Medical applications are numerous. The first and most important in terms of volume are glucose sensors for controlling blood sugar levels in diabetics. But we can also add intelligent patches for monitoring certain biological parameters (ECG, pH, sweat, skin conductivity), which can be integrated into clothing, T-shirts, gloves and socks. Other emerging applications include smart labels equipped with RFID for security and traceability, which indicate a medicine’s expiration date, or those which indicate whether the cold chain has not been broken during transport, or whether shocks have been recorded. Organic piezo materials, electrochromic color displays and OLEDs are obviously well-suited to these applications.

There are also a growing number of start-ups working on the Brain-Machine interface, using printed wiring devices, since managing size and weight is crucial, or highly innovative approaches integrating antenna arrays directly into the textile of a patient’s garment during an MRI examination, to enhance image quality and reduce motion blur, thus boosting productivity in the imaging department.


The aerospace environment is a very interesting playground for printed electronics players, as weight and form factor challenges are crucial. Window de-icing systems in transparent conductive ink, weight-saving printed wiring to distribute multimedia channels to passengers, MetaSurface for radar radomes, strain gauges integrated into the structure, heating elements to secure strategic parts of the aircraft, man-machine interface in the cockpit, etc.

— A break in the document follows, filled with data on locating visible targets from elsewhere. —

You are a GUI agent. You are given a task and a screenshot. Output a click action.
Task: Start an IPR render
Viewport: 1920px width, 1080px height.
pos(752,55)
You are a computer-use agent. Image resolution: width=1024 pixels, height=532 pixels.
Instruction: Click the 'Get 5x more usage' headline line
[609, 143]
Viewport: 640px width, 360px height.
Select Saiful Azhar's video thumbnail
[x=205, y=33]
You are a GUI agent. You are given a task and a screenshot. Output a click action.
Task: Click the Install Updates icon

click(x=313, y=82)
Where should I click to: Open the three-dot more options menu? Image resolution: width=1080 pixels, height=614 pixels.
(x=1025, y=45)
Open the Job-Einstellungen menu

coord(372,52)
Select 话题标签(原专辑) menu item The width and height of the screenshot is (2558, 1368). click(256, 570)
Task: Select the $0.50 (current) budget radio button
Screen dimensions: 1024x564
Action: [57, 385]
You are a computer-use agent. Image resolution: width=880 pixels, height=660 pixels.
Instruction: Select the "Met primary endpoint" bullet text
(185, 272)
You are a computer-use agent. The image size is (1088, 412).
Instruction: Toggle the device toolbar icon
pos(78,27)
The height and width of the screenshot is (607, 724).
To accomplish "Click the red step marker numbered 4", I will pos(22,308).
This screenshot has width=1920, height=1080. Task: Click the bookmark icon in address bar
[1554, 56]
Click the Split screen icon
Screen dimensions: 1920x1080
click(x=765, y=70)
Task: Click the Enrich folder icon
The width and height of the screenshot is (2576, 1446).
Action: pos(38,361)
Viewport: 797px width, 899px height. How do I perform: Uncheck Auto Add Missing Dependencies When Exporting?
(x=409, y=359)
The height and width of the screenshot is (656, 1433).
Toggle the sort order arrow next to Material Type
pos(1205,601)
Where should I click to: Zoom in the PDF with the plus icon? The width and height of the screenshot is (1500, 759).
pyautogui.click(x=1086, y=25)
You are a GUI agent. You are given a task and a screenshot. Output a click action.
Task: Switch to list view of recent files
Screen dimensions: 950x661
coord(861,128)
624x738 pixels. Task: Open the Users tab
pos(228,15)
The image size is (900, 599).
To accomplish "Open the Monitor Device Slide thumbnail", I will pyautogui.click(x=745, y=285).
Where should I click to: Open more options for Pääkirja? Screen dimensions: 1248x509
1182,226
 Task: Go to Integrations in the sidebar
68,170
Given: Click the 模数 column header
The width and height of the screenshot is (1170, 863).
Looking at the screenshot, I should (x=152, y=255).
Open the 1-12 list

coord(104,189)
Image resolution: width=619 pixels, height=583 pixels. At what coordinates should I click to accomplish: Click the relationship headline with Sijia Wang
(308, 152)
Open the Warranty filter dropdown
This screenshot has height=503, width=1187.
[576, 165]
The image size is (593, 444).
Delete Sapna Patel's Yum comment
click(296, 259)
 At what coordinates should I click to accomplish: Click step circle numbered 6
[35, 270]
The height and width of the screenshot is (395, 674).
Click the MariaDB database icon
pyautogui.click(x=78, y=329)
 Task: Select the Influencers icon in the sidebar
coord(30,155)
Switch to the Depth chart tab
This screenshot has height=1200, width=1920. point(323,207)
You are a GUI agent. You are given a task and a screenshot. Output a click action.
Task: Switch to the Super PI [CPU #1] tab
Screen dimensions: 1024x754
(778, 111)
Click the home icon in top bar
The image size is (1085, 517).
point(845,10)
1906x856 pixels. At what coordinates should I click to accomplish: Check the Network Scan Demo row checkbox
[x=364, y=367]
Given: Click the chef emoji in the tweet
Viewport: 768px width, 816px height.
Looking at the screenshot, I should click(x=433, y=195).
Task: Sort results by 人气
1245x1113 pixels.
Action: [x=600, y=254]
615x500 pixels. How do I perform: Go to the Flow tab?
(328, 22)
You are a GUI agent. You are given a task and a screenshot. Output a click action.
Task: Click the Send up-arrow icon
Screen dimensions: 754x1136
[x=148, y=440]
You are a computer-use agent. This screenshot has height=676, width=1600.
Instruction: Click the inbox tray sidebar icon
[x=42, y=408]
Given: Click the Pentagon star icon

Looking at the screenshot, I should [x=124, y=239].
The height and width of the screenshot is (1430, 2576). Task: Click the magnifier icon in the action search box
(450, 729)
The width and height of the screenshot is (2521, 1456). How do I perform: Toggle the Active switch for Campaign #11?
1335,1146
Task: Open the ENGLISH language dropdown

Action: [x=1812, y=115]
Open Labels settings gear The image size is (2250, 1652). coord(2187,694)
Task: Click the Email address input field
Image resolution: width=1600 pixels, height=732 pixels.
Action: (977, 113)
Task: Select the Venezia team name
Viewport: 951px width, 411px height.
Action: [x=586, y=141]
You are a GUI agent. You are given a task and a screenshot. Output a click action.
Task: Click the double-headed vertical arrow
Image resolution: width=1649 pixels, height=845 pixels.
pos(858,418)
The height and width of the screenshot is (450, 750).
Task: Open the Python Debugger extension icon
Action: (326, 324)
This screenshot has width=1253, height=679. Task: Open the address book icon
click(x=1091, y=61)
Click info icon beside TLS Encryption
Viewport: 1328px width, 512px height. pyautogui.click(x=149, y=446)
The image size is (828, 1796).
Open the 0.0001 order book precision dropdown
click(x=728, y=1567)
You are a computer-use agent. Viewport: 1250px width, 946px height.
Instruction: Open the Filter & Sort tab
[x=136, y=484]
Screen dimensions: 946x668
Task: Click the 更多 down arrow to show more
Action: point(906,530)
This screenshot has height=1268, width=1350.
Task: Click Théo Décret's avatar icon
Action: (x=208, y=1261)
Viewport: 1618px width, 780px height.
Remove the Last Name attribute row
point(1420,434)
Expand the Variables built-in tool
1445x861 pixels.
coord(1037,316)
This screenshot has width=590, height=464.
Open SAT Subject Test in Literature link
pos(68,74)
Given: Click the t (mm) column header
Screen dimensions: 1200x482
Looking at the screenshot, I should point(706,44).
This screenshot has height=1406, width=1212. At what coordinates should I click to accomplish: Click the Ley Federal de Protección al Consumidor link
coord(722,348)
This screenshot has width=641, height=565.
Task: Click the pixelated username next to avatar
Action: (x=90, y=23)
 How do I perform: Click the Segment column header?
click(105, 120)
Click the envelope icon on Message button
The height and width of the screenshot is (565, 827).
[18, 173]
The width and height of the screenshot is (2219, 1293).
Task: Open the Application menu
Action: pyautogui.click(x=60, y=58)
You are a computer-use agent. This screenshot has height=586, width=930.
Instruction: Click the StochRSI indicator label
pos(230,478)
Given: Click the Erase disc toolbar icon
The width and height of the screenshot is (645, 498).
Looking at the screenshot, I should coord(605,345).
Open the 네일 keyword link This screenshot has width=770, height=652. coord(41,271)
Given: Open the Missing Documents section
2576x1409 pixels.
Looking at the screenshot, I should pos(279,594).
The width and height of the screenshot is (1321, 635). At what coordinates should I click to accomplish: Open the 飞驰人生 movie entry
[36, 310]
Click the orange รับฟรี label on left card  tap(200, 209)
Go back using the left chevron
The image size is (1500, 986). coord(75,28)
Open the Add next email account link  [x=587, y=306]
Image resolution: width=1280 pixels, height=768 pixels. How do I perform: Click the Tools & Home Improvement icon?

Red OLED taillights whose luminosity and lifespan are superior to inorganic LEDs on luxury vehicles, Transparent conductive ink de-icing system for front lights which are inorganic LEDs and therefore non-heating, Heated seat, New Human-Car Interface on the dashboard compatible with automotive standards directly integrated on the dashboard, Heated elements in the battery casing on electric vehicles, replacement of wiring to save precious kilos…


This is obviously a fast-growing field, encouraged by the many private and public investments being made to reduce carbon footprints. From the battery or supercapacitor made using printed electronics technology, to heating systems or echo-acoustic integrity and wear control systems fitted to battery casings, printed wiring harnesses to reduce line losses while saving weight and space, structural control systems (wind turbine blades, hydrogen tanks) to ensure a longer service life for energy generation systems, etc… The fields are very broad and are in the making.


Whether for the protection of soldiers or police officers, numerous initiatives are underway to better equip our personnel on the ground, in the air and at sea, sponsored for example by France’s Direction Générale de l’Armement (CENTURION project). The “augmented” soldier, with a multi-modal view of the field of operations, continuously connected to his hierarchy for his protection and that of civilians, remains the priority of our armies and police.

Similarly, countermeasure systems, with interception radars becoming increasingly sophisticated, account for a significant proportion of on-board equipment on military aircraft and ships. The best way to integrate them and save weight is to use printed electronics, because of their conformability, thinness, flexible form factors and light weight for equivalent electronic performance.


Packaging is a very rich application area for printed electronics. Anti-counterfeiting and traceability are important issues for clients in the luxury goods industry, for example, while many brands are looking to reduce their carbon footprint and want to adopt more recyclable materials while differentiating themselves from their competitors. Paper/Cellulose electronics is an effective and elegant approach to being more virtuous in single-use cases (green & sustainable electronics), as its recyclability has been repeatedly proven using paper/packaging waste management processes.